Database Internals Deep Dive
You are interviewing for a cloud database engine team (Aurora-like). Answer conceptually and with trade-offs.
Questions
-
Architecture
: How does a cloud-native database architecture (separating compute from distributed storage) differ from a traditional single-node database using local disks? What are the benefits and costs?
-
Replication model
: Compare replication approaches:
-
physical vs logical replication
-
statement-based vs row-based vs log-based
-
synchronous vs asynchronous
-
quorum-based durability in distributed storage
When would you choose each, and what failure modes do they address?
-
WAL / redo log
: What is the role of WAL (write-ahead logging) in durability and crash recovery? How do redo/undo relate to WAL? What must be forced to durable storage on commit?
-
Crash recovery
: Walk through a typical recovery procedure after a crash (phases, checkpoints, replay).
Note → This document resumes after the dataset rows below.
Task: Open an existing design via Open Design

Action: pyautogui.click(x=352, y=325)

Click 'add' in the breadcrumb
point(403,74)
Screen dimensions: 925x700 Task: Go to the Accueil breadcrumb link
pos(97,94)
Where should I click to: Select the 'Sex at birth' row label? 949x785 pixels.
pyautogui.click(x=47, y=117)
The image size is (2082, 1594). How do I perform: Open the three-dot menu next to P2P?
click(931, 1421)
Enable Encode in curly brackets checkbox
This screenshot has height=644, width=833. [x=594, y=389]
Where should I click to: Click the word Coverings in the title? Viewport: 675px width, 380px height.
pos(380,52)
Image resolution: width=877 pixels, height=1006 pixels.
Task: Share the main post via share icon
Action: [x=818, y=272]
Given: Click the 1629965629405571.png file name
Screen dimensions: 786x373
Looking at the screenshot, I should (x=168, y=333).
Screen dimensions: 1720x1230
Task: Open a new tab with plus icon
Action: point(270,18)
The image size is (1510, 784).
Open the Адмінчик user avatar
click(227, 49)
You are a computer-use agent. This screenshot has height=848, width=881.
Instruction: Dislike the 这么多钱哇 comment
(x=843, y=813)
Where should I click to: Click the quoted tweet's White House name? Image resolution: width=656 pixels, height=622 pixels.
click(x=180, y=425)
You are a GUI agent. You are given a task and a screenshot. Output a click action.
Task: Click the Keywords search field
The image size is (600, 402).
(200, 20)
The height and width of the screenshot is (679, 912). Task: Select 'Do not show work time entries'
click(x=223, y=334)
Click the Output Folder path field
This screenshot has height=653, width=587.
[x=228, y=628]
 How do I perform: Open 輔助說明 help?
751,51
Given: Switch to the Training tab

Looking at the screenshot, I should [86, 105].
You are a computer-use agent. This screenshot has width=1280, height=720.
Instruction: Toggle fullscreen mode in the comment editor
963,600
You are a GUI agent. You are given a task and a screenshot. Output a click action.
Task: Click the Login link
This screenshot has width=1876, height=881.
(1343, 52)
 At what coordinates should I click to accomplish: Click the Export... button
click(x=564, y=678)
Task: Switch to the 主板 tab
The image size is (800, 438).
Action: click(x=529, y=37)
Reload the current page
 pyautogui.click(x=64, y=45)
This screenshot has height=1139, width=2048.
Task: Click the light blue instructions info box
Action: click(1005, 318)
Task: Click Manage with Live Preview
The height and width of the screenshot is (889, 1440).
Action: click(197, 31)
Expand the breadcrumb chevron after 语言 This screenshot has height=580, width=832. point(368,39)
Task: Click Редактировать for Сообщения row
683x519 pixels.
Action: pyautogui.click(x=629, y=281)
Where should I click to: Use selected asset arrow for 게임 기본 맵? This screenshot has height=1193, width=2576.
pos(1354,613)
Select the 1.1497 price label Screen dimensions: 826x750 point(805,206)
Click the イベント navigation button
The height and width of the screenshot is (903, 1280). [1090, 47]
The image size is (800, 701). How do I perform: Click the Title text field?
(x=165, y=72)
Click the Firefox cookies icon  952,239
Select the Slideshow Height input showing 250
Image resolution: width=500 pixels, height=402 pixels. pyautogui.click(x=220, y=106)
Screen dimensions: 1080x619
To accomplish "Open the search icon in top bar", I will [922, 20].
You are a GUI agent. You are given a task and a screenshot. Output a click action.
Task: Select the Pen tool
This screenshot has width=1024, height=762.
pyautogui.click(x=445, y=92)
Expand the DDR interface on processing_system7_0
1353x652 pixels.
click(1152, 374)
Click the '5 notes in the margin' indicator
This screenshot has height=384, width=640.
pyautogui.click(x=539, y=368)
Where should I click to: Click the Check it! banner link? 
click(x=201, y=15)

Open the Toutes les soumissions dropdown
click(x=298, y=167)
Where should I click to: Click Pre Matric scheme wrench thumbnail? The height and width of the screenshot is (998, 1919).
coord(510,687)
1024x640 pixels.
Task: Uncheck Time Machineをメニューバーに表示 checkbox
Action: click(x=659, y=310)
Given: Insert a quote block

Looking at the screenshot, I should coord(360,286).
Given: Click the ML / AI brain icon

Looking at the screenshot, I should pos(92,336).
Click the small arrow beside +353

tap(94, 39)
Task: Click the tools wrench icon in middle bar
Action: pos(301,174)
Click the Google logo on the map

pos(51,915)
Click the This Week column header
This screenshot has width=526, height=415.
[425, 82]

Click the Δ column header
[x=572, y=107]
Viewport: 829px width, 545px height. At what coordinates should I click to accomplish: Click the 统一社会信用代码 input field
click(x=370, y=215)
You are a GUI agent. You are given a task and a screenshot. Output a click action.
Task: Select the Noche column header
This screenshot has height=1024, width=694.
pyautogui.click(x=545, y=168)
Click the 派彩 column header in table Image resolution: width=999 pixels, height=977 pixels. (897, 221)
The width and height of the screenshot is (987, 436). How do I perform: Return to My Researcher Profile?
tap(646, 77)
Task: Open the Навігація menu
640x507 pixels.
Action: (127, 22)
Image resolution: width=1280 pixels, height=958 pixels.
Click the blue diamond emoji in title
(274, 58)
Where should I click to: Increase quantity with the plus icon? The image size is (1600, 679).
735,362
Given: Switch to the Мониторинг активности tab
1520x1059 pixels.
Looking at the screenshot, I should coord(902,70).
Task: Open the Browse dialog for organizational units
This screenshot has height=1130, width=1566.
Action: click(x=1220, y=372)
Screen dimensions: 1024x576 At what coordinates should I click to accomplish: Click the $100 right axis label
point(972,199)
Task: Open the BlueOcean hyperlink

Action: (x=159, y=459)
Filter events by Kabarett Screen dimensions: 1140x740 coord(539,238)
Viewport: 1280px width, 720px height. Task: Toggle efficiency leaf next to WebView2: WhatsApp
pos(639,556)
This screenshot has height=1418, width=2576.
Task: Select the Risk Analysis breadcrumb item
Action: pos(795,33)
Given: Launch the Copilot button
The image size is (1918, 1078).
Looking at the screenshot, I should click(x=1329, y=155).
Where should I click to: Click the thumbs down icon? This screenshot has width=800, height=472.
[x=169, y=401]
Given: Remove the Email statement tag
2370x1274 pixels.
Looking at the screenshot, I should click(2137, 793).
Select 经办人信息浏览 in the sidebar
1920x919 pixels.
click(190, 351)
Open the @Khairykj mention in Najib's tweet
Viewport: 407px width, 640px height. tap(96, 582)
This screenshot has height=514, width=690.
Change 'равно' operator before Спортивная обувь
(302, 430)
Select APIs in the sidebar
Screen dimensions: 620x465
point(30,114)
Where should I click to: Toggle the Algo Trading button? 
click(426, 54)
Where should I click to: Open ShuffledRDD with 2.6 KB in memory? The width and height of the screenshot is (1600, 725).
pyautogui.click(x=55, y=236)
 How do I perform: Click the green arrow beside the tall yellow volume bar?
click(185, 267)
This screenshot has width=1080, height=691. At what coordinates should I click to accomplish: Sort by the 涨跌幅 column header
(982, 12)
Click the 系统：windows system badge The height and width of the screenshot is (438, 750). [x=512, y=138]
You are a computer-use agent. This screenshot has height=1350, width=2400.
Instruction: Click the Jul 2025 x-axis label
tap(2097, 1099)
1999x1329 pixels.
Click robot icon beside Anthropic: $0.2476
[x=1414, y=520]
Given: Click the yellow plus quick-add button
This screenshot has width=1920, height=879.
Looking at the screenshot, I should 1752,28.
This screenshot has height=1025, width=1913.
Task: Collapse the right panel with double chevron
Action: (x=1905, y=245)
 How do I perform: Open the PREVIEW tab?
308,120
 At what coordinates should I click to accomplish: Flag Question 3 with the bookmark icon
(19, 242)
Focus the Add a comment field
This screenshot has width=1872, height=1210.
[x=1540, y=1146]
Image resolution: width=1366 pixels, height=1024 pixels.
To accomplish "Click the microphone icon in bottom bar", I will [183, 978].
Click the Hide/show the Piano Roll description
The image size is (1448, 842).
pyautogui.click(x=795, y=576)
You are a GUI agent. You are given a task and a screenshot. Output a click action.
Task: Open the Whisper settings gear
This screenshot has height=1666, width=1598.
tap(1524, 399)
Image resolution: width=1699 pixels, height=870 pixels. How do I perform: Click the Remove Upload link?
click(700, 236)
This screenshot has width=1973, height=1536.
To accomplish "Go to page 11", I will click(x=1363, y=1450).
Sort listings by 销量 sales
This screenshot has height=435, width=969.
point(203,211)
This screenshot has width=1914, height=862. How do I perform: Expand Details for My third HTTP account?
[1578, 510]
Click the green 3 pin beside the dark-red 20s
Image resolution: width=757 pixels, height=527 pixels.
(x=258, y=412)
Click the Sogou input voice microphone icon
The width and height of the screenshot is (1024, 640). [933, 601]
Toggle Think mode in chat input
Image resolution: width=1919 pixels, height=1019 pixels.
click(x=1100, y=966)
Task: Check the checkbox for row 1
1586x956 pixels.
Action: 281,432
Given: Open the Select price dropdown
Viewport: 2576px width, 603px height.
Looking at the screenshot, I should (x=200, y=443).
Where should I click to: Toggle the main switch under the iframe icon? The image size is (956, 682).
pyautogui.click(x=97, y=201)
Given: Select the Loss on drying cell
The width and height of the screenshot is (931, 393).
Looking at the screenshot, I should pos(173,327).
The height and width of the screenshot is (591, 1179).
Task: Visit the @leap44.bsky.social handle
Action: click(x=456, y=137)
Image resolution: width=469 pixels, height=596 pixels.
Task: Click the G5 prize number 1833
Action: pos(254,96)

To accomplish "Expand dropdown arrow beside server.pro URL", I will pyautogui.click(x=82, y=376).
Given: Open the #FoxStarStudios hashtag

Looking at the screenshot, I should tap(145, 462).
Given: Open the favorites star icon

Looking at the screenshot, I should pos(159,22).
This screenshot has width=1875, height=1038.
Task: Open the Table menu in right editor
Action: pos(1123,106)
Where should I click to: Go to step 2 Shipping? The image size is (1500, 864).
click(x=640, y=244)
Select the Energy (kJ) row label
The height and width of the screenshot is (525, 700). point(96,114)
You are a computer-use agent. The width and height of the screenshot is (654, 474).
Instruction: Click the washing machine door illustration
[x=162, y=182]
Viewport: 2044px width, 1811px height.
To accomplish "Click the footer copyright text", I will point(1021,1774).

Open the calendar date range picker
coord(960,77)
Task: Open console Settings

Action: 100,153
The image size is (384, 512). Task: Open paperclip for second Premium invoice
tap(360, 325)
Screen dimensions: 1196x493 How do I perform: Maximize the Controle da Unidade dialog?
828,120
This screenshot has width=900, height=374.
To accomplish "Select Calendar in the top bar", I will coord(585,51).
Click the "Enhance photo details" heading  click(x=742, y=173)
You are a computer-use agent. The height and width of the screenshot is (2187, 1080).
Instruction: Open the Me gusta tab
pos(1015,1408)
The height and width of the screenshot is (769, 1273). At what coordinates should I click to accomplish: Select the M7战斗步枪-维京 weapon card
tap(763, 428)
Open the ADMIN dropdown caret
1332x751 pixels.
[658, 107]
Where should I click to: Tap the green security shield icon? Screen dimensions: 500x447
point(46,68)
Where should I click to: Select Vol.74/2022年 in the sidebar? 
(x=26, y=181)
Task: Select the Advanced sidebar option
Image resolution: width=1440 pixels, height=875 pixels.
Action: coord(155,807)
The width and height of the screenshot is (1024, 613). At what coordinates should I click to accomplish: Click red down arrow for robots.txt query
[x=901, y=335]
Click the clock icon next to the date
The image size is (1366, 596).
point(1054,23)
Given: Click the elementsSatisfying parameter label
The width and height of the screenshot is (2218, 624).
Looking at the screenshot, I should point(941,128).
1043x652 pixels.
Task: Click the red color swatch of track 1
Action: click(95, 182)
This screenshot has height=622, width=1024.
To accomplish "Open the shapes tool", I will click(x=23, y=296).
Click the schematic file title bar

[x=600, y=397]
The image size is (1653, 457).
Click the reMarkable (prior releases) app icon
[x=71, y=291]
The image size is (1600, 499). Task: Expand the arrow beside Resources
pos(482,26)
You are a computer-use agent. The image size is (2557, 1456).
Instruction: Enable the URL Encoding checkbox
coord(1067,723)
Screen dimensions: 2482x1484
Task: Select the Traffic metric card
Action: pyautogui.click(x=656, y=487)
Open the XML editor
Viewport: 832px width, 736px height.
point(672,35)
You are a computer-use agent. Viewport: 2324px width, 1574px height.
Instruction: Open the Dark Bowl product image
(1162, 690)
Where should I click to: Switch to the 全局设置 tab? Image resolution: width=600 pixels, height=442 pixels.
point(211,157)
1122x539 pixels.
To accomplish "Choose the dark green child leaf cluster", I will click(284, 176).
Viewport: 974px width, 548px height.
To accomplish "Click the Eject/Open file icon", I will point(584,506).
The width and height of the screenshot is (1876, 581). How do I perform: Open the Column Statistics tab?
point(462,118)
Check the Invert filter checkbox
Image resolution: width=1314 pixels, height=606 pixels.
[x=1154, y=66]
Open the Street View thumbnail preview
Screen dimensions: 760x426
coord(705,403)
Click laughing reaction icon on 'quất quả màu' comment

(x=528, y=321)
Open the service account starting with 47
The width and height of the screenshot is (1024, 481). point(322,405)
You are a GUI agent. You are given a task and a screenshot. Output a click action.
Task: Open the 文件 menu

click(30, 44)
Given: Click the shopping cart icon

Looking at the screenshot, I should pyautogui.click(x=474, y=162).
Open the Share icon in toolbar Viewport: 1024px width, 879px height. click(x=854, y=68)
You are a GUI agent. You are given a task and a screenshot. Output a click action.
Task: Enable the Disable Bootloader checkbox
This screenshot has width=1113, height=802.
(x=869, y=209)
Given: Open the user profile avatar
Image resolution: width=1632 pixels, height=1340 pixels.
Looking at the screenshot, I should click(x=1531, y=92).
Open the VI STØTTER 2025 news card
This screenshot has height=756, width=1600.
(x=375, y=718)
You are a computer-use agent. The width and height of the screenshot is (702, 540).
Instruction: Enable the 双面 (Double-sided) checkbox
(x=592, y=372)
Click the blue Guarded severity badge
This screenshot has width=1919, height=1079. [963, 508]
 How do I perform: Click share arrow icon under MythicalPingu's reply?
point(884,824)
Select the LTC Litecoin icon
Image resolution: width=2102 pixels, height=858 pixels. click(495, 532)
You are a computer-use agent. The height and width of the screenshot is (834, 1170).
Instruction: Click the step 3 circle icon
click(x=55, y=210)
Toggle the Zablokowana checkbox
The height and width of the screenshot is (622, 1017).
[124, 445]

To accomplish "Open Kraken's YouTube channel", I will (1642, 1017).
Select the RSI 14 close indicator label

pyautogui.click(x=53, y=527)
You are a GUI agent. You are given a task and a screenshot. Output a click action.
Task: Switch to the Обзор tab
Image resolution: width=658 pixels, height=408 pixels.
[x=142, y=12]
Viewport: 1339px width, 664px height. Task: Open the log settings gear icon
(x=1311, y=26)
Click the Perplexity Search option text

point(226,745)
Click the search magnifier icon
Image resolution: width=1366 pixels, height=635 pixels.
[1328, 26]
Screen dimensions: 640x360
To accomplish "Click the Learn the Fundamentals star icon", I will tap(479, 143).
What changes when storage is distributed?
-
MVCC
: Explain MVCC fundamentals:
-
how reads avoid blocking writes
-
snapshot visibility rules (high level)
-
what metadata is stored per row/version
-
High-concurrency writes
: Under heavy write load, how do lock conflicts happen and how can an engine reduce contention (e.g., latches vs locks, optimistic CC, partitioning/hotspot mitigation)?
-
Trade-offs
: Discuss consistency vs latency vs throughput trade-offs in replication and commit paths (e.g., quorum write, 1-RTT vs 2-RTT commit, read-your-writes, failover behavior).